*DATA*.
──────
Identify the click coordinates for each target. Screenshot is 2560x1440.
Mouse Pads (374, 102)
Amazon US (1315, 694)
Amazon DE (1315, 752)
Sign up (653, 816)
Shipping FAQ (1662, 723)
──────
*DESCRIPTION OF THE TASK*. Every entry above, from first to last, should be repeated exactly.

*ANSWER TO THE PROBLEM*.
Identify the click coordinates for each target. Screenshot is 2560x1440.
Mouse Pads (374, 102)
Amazon US (1315, 694)
Amazon DE (1315, 752)
Sign up (653, 816)
Shipping FAQ (1662, 723)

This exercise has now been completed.